I recently came back to the Robot Operating System after not working with it for nearly 2 years. The great thing about ROS is that everything is a debian package and most of it is written in python, a language that I feel very comfortable with. The bad thing about ROS is that everything is a debian package and most of it is written in a language that I feel comfortable in. In my experience, 90\% of ROS problems are due to not having the right debian packages, including the first problem I encountered out of the gate.
I wanted to get my ros_realtime_plotter that I made for PyCon Canada 2015 working again. I followed my previous instructions starting with a fresh install of Ubuntu 16.04, but installed Kinetic Kame (instead of Indigo Igloo) and Gazebo 8.0.0 (instead of Gazebo 5.something). The first problem I encountered was some incompatibility between Kinetic Kame and Gazebo 8, so in future I would start off with gazebo 7.
My robot wouldn’t move. The only warning or error message was:
[WARN] [1508501276.314154, 1090.261000]: Controller Spawner couldn't find the expected controller_manager ROS interface.
This error message was not particularly useful to me. I didn’t understand what was meant by ROS interface. To learn more about this error message, I put ros_control in my workspace and modified the spawner script to print out the actual exception:
rospy.logwarn("Controller Spawner couldn't find the expected controller_manager ROS interface. %s" % e)

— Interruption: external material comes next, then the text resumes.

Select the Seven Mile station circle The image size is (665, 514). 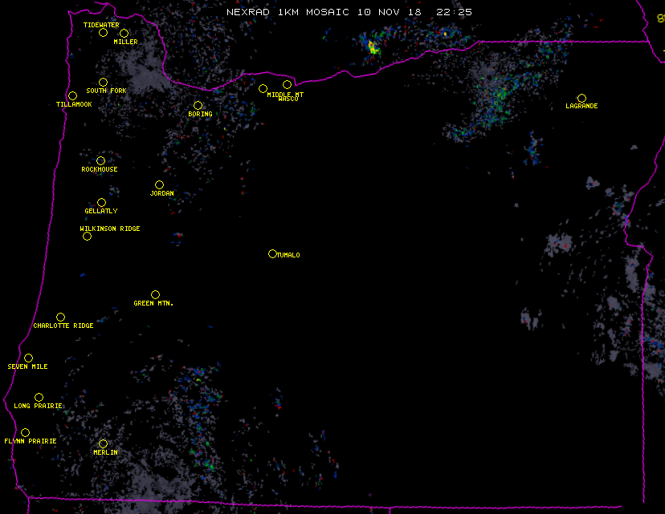click(28, 358)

The error message was a timeout waiting for the service /raz_bot/controller_manager/load_controller. Looking at rosservice, I could confirm that the service did not exist. I confirmed that my URDF had the code to load the gazebo ros controller:
<!-- Gazebo plugin for ROS Control -->
<gazebo>
<plugin name="gazebo_ros_control" filename="libgazebo_ros_control.so">
<robotNamespace>/</robotNamespace>
</plugin>
</gazebo>
It seemed like the robot spawner was just dying without a warning. So I set gazebo to have verbose output:
<!-- Start the Gazebo simulator, loading a world -->
<include file="$(find gazebo_ros)/launch/empty_world.launch">
<arg name="world_name" value="$(find ros_realtime_plotter)/worlds/camera_above.world"/> <!-- world_name is wrt GAZEBO_RESOURCE_PATH environment variable -->
<arg name="verbose" value="true" />
</include>
This gave the error:
terminate called after throwing an instance of 'boost::exception_detail::clone_impl<boost::exception_detail::error_info_injector<boost::lock_error> >'
what(): boost: mutex lock failed in pthread_mutex_lock: Invalid argument
Not particularly helpful. But, in a semi-related github issue Michael Koval demonstrated how you could isolate problems with the URDF spawner shared object library by loading it in python.

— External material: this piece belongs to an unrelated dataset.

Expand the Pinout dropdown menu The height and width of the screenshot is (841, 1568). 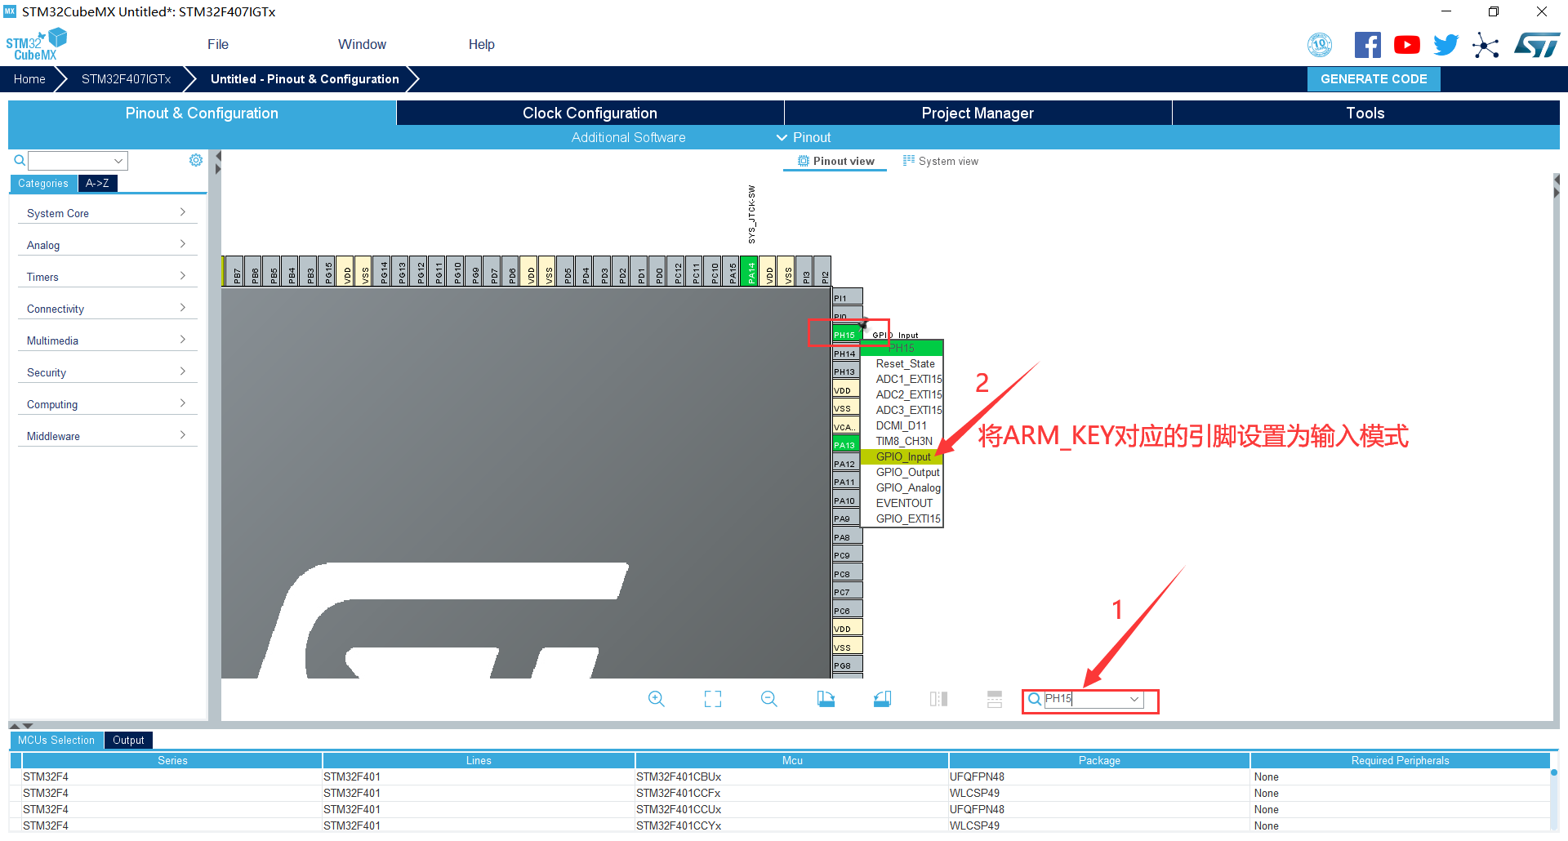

I did that, and had no issues. The next step was to check the gazebo ros control shared object library. I looking for it showed me the source of my problem:
$ find / 2>/dev/null | grep "gazebo_ros_control"
/home/cholloway/ros/ros_control_ws/src/ros_control/ros_control/documentation/gazebo_ros_control.png
/home/cholloway/ros/ros_control_ws/src/ros_control/ros_control/documentation/gazebo_ros_control.pdf
/home/cholloway/ros/ros_control_ws/src/ros_control/ros_control/documentation/gazebo_ros_control.odg
The only files related to gazebo_ros_control were guides as to how to use ros_control with gazebo in the ros_control repository! I had assumed that the gazebo package came with these, and I was wrong.
The packages I needed were:
sudo apt-get install ros-kinetic-gazebo-ros-control ros-kinetic-diff-drive-controller
after that, the ros_realtime_plotter worked.